Palestine and Israel

Our Life and Times
By Kevin A. Barry and Mitch Weerth

In the last few months, Israel’s attempts to crush the Palestinians of Gaza have come up short. In late 2007, it intensified its economic blockade by cutting off or restricting supplies of gasoline and electricity, crucial for all basic services, including hospitals. This is all part of an attempt to crush the fundamentalist Hamas movement, which took control of Gaza last year. Such collective punishments of civilians violate international law, and this one is taking place on a massive scale.

All along, Hamas, which refuses to recognize Israel’s right to exist, has offered a truce along the following terms: It will stop all attacks on Israel, including the largely symbolic rocket attacks launched by various groups from Gaza, if Israel ends the blockade and ceases military attacks on Gaza. Despite the fact that recent polls show that 64% of Israelis support negotiations with Hamas, the Israeli government, backed by the U.S., refuses to do so on the grounds that Hamas is a terrorist movement.

In February, events took another turn, as Hamas punched holes in the fence separating Gaza from Egypt. Tens of thousands of desperate Gazans flooded across the border, where they purchased needed food or other consumer goods, accessed otherwise unavailable medical care, or used their passports to leave the region. This human drama moved most of the world, with the exception, as usual, of the unstintingly pro-Israel U.S. media. Nor was a peep heard about Palestinian suffering from Hillary Clinton, Barack Obama, or John McCain.
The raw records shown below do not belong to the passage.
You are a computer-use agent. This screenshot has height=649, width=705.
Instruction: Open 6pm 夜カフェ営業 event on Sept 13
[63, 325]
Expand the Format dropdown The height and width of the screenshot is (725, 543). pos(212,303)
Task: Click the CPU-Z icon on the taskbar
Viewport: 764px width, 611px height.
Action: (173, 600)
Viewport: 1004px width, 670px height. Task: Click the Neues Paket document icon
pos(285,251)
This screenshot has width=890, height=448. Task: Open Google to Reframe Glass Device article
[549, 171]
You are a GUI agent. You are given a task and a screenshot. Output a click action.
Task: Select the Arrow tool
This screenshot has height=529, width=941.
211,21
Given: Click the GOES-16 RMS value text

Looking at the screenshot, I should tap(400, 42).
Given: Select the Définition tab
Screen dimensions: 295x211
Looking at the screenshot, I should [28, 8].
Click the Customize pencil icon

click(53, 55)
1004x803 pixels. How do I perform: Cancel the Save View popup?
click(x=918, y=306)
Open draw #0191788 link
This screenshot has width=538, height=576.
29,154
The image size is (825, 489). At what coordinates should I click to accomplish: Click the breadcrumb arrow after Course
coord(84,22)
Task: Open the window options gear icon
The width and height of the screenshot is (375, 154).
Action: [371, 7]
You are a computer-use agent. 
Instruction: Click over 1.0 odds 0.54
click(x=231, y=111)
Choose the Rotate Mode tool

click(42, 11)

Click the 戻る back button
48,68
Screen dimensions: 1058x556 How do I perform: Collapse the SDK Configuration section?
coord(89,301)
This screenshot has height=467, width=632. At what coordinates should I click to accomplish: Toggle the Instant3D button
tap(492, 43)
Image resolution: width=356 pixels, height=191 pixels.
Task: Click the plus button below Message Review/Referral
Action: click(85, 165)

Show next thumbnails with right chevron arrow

By the end of February, a few of the rockets from Gaza managed to hit their targets, killing two Israeli civilians. Thereupon, the Israeli military swooped down on Gaza, killing 150 people, half of them civilians and many of them children. This did not stop the rocket attacks, however. Soon after, an enraged Palestinian gunman killed 8 Jewish seminary students in Jerusalem.

Meanwhile, Israel announced that it would construct hundreds of homes in Givat Zeev, a Jewish settlement in the heart of the West Bank, this in clear violation of even U.S. wishes. Israel thus stabbed in the back Mahmoud Abbas, the elected leader who controls the West Bank, person who has recognized Israel and who is far more open to negotiations than Hamas.

The Israeli government remains under the illusion that it can indefinitely postpone serious negotiations with the Palestinians over the core issues of giving up the whole of the West Bank, really pulling out of Gaza, and allowing a real Palestinian state to be established with East Jerusalem as its capital. The most recent attacks from Gaza, some of which have involved more potent Katyusha-style rockets, give the lie to this illusion. At the same time, some Palestinian militants are falling into the illusion that they can militarily drive the Israelis not only out of Gaza but also out of southern Israel with more of those Katyusha-style rockets, just as Hezbollah fought Israel to a standstill in Lebanon in 2006.